Statistics. Data management and computation were performed by using Microsoft EXCEL. Descriptive statistics, analysis of variance of the arcsine square-root-transformed measurements of the proportion of living cells, and regression analysis were all performed with STATISTICA (StatSoft, Tulsa, OK).

Results

Effect of RH on Survival of Epiphytic Bacteria and Aggregate Formation. Although a high fraction of epiphytic cells were alive on moist plants, irrespective of how long they had colonized a leaf, a majority of the cells died rapidly on imposition of desiccation stress on leaves. The proportion of viable cells of P. syringae (pKT-trp) that had colonized bean leaves during a 2-day moist period rapidly decreased through time when leaves were subsequently exposed to low RH conditions periodically over the next several days. Immediately after inoculation of P. syringae onto bean leaves, 98.5 ± 0.0% (mean ± SE) of the total number of P. syringae cells observed were alive. The percentage of these cells recovered from leaves maintained under high RH that remained alive did not decrease significantly with time (85.7 ± 0.1%, 85.4 ± 0.6%, 88.0 ± 0.9%, and 86.8 ± 0.1%, 3, 4, 5, and 7 days after inoculation, respectively). In contrast, the percentage of cells recovered from leaves exposed to low RH that were alive decreased quickly after leaves were dried (42.8 ± 1.4%, 28.1 ± 0.2%, and 15.3 ± 1.3%, 3, 4, and 5 days after inoculation, respectively). After three exposures to low RH (at which point only a small fraction of cells were still alive) plants were maintained under high RH for an additional 2 days; the percentage of live cells subsequent to transfer to humid conditions did not differ significantly (17.0 ± 4.5%) from those on leaves before transfer (15.3 ± 1.3%).
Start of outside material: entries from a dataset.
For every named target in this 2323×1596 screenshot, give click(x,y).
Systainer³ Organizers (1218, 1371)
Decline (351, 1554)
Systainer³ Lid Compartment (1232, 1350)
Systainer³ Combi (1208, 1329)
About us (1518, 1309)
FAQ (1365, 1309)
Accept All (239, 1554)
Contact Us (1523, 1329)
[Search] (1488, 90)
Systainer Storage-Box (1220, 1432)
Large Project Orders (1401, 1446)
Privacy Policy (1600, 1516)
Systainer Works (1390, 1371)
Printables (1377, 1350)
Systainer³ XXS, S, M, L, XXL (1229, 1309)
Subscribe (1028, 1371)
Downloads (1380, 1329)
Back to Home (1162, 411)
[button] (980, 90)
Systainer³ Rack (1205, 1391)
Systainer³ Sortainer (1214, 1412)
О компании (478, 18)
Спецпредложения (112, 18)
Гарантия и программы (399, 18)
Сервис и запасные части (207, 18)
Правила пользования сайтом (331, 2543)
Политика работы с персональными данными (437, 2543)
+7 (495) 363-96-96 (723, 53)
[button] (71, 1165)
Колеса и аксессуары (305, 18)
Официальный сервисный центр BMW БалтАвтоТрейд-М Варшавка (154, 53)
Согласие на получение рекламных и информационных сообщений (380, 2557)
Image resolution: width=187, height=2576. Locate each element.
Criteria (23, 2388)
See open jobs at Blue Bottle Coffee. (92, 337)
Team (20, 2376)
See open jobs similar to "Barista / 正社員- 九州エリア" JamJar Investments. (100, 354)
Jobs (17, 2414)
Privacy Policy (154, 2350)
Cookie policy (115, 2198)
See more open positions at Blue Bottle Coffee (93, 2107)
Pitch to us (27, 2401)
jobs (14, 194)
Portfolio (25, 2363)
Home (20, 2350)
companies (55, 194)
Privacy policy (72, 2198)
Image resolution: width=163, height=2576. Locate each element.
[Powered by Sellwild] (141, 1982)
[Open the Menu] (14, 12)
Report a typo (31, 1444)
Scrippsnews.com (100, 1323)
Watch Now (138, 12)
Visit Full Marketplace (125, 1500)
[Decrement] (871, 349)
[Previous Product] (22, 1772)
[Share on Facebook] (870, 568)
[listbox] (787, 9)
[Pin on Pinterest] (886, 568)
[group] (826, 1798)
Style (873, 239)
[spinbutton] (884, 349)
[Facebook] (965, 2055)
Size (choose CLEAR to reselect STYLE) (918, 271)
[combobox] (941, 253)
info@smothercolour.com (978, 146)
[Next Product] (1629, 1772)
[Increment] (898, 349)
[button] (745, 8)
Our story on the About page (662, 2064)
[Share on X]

Direct in situ observation of epiphytic bacteria revealed that RH affected aggregate formation. Although the average size of bacterial aggregates formed under both humid or stressful dry conditions increased through time, aggregate sizes were consistently larger at a given incubation time on plants maintained under high RH. The largest aggregates on plants kept under high RH conditions for 5 days contained ≈5,000 cells but aggregates contained only ≈600 cells on plants periodically exposed to low RH. Cells of P. syringae were not randomly distributed on the leaf surface and occurred in a wide range of cluster sizes (data not shown). However, by 5 days after inoculation, the large majority of aggregates consisted of only a few cells; 99.0% and 99.7% of aggregates observed on plants maintained under conducive conditions or periodically exposed to low RH, respectively, consisted of 100 cells or less.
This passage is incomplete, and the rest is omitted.